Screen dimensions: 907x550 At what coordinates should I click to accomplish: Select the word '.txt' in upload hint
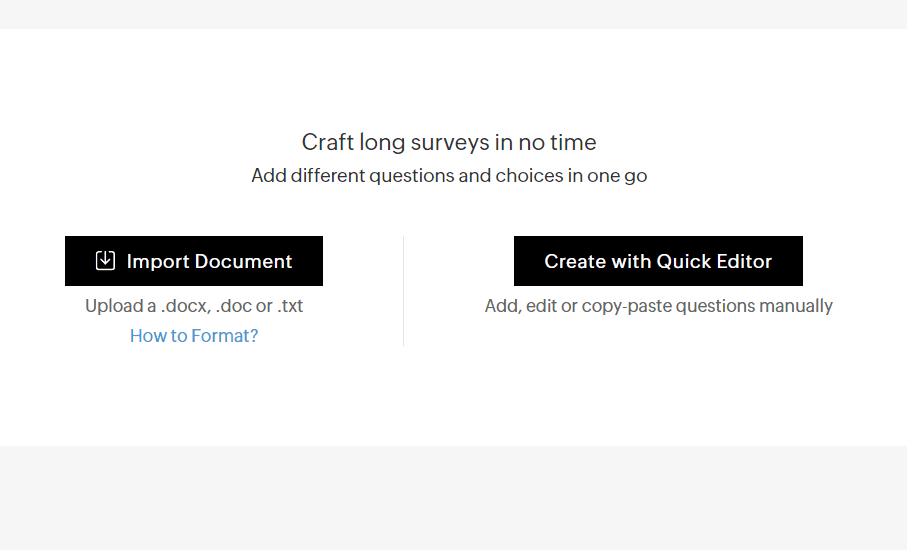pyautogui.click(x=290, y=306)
...
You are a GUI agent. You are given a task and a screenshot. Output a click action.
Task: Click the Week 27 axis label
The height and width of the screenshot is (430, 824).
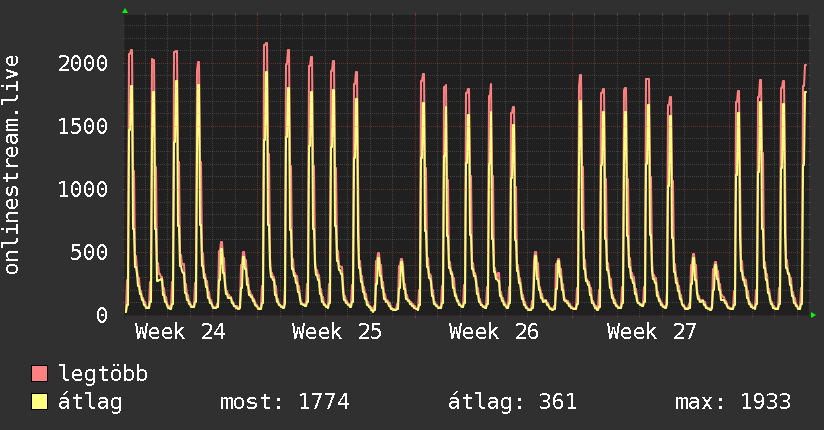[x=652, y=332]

* [課題の説明]: 「You are a GUI」を含む行から「[x=652, y=332]」を含む行まで、両端の行も含めてそのまま書き出しなさい。画像は解答に含めないこと。

* [練習問題の解答]:
You are a GUI agent. You are given a task and a screenshot. Output a click action.
Task: Click the Week 27 axis label
The height and width of the screenshot is (430, 824).
[x=652, y=332]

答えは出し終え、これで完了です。